Evidence for an 4-ene-3-oxosteroid-5alpha-reductase and delta4-delta5-ketosteroid isomerase activity in extracts of Streptomyces hydrogenans.

A homogenate of cells of Streptomyces hydrogenans which have been cultivated in the presence of estradiol-17beta, was separated by gel filtration on Sephadex G-200. In the presence of NADH, a few distinct fractions converted about 10% of [3H]toesterone to 5alpha-dihydrotesterone (5alpha-DHT), 5alpha-androstanedione, 4-androstenedione, and dehydroepiandrosterone (DHEA). The metabolites were separated after two consecutive runs on silica gel and propanediol-1,2-impregnated cellulose plates by thin layer chromatography.
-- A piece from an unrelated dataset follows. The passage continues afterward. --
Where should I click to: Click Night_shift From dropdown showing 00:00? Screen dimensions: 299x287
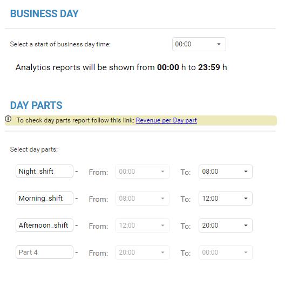(142, 172)
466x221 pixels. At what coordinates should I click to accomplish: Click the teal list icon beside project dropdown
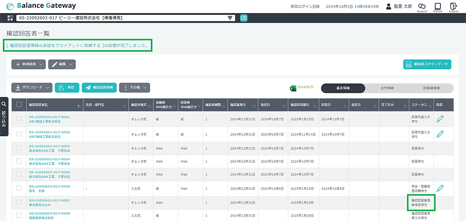244,18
Identification was achieved by comparison with known steroid samples, specific staining procedures and by crystallization to constant specific radioactivity. The 5alpha-reductase activity responsible for the formation of 5alpha-DHT and 5alpha-androstanedione in vitro required NADH as co-substrate and could only be found after induction of the cells with estradiol-17beta in vivo. Within the same chromatographic fractions, a delta4-delta5-ketosteroid isomerase activity can be detected which catalyzes the reverse reaction from the 4-androstene testosterone to the 5-anthrostene DHEA in vitro.